Migração e trabalho escravo no Maranhão

 28/03/2007

Marcelo Carneiro

A realização do estudo "Migrações no Maranhão Contemporâneo", através de uma parceria entre a Comissão Pastoral da Terra e o Grupo de Estudos Rurais e Urbanos da UFMA, está revelando características importantes sobre o processo migratório no Estado.

O primeiro aspecto que a pesquisa realizada nos municípios de Timbiras, Codó e São José dos Basílios revela é a importância do fenômeno migratório. Das famílias entrevistadas em Timbiras, 63% têm pelo menos um membro trabalhando fora do município. Em São José dos Basílios, este percentual é de 42%; e de 24% em Codó, cujo percentual bem menor está associado ao fato da cidade possuir algumas indústrias instaladas e funcionar como centro regional, portanto com capacidade de geração de ocupação e empregos.

São Paulo e Goiás são os estados para onde se dirige a maioria dos migrantes de Timbiras e Codó. No caso de São José dos Basílios aparecem como destaque os estado do Mato Grosso e Pará. Essa diferença de destino traz consigo uma diferença de atividades realizadas, pois o deslocamento para São Paulo está associado ao trabalho na lavoura de cana-de-açúcar, para Mato Grosso na lavoura da soja e para o Pará nas atividades da pecuária, exploração madeireira e garimpo.

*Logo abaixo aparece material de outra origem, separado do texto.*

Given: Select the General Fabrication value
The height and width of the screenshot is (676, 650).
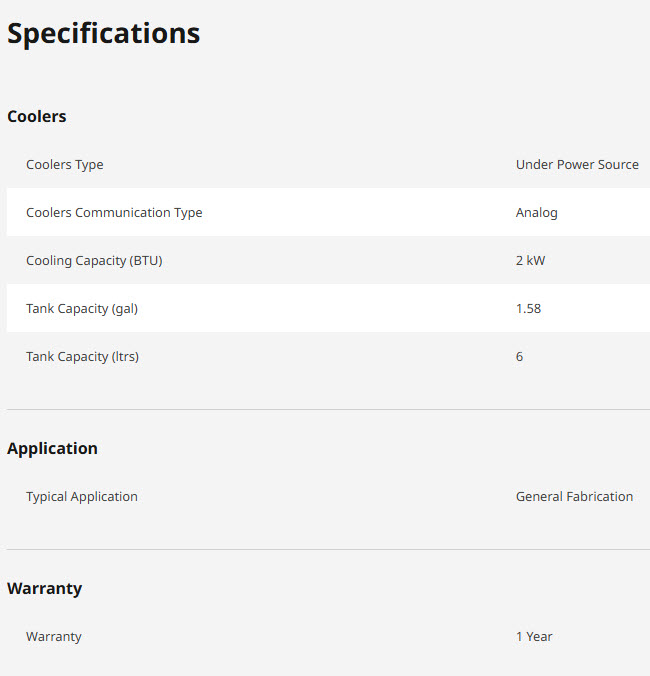Looking at the screenshot, I should point(574,496).
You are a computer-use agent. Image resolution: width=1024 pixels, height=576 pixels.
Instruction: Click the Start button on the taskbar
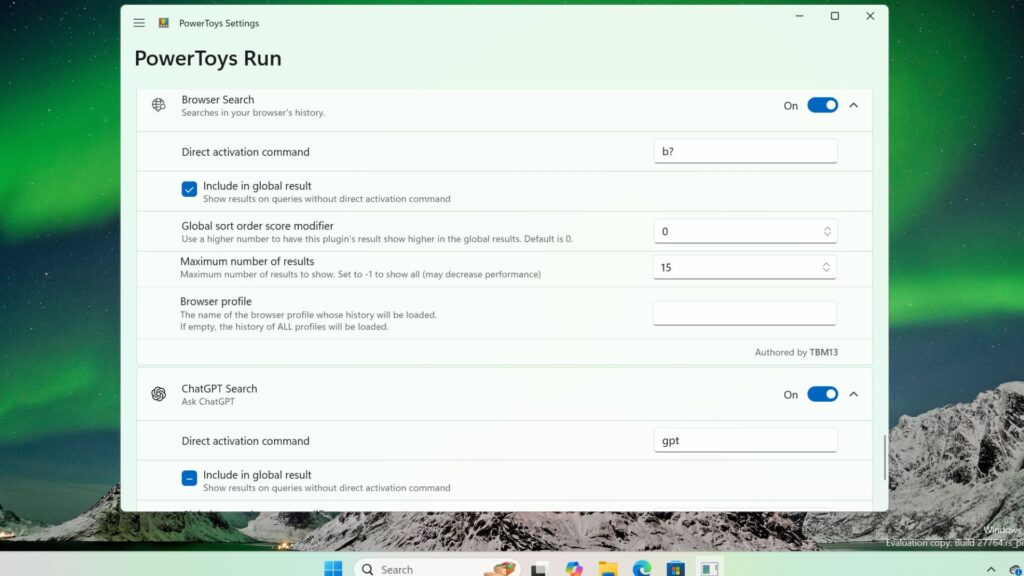[334, 568]
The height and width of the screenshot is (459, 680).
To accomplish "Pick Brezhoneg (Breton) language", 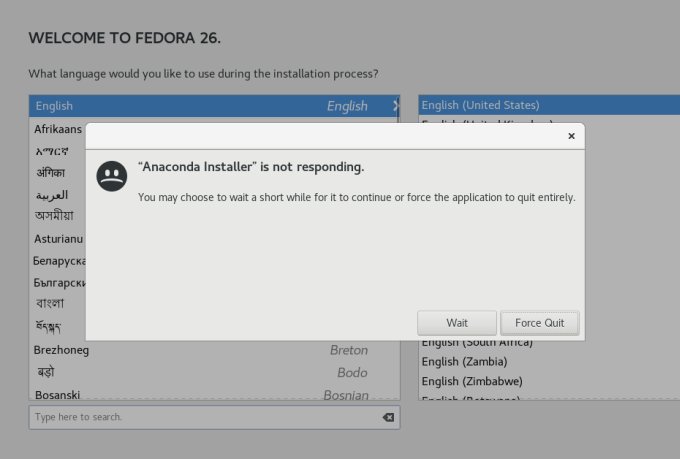I will coord(200,351).
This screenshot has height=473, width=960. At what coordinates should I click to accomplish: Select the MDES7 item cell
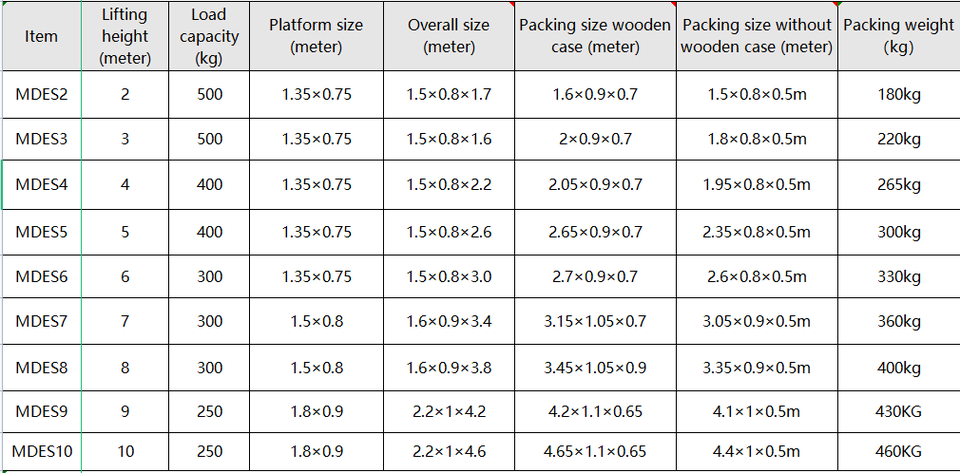(x=42, y=322)
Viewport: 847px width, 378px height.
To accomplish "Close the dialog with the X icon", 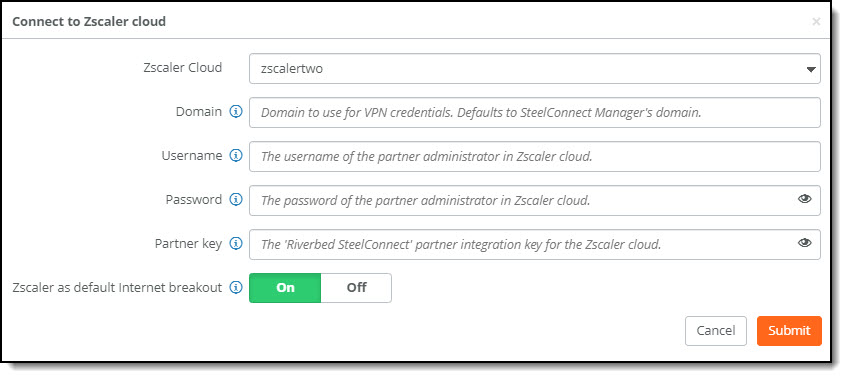I will pyautogui.click(x=816, y=22).
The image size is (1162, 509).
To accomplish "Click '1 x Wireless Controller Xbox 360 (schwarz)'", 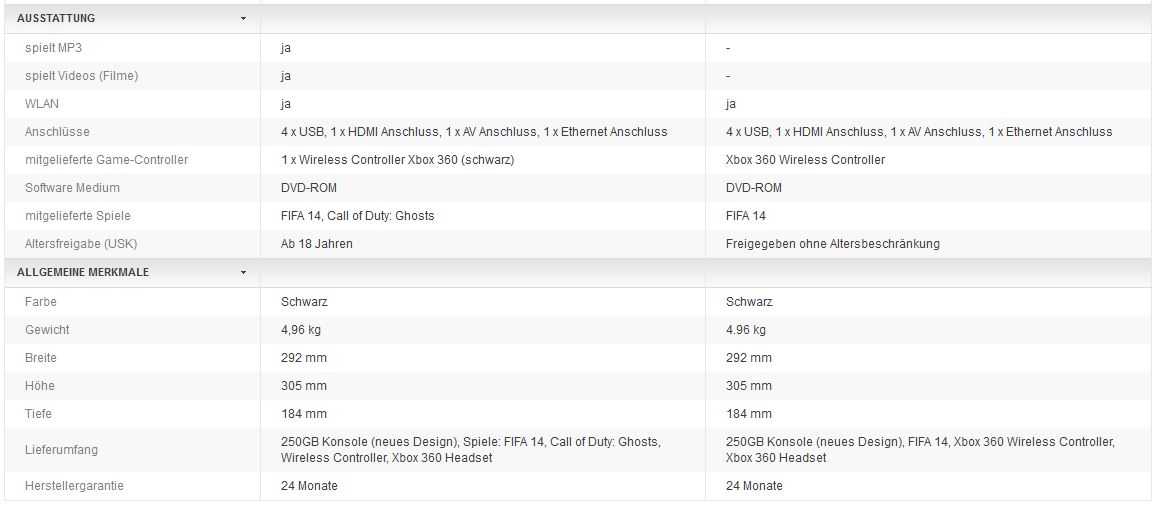I will coord(398,160).
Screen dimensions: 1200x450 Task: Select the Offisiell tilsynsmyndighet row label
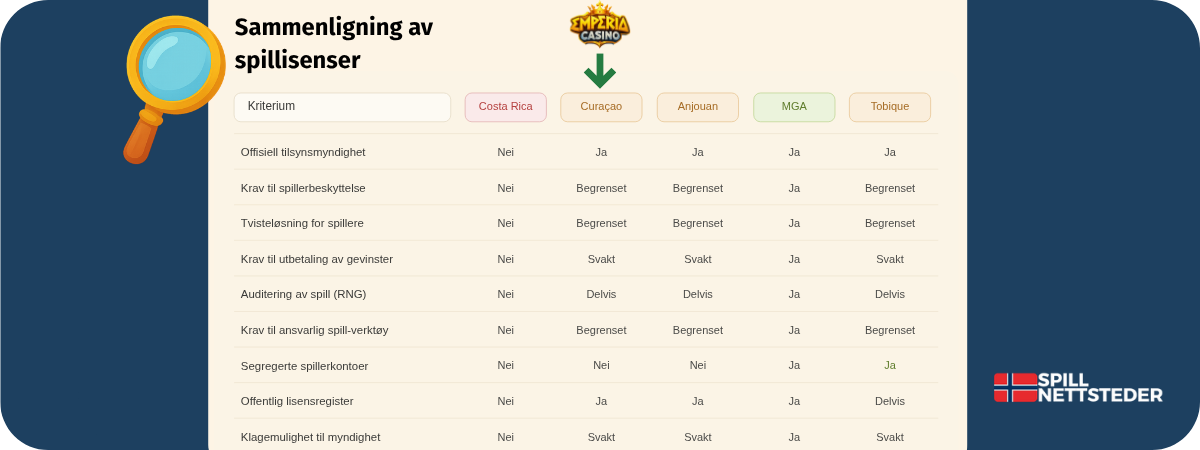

Um terceiro aspecto importante no estudo são os dados referentes à composição da renda dos chefes de famílias. O dado que mais sobressai é a importância da atividade agrícola. Além desta, outra importante fonte de renda para as famílias é a aposentadoria rural, ocupação principal de 10,1% dos chefes de família em Codó, 10,1% em São José dos Basílios, e 20% em Timbiras.

Quando se adiciona a esses dados as informações relativas a cobertura dos programas de transferência de renda do governo federal( Bolsa Família, PETI, etc) – 54,3% das famílias de Codó; 55,8% de São José dos Basílios e 44,7% em Timbiras – verifica-se a importância das políticas sociais para a reprodução econômica dessas famílias.

O penúltimo fato relevante no estudo é a caracterização da forma de acesso à terra trabalhada. Nos três municípios o principal mecanismo de aceso à terra ainda é o arrendamento: – 70,7% dos entrevistados em São José dos Basílios, 74,5% em Codó e 54% em Timbiras.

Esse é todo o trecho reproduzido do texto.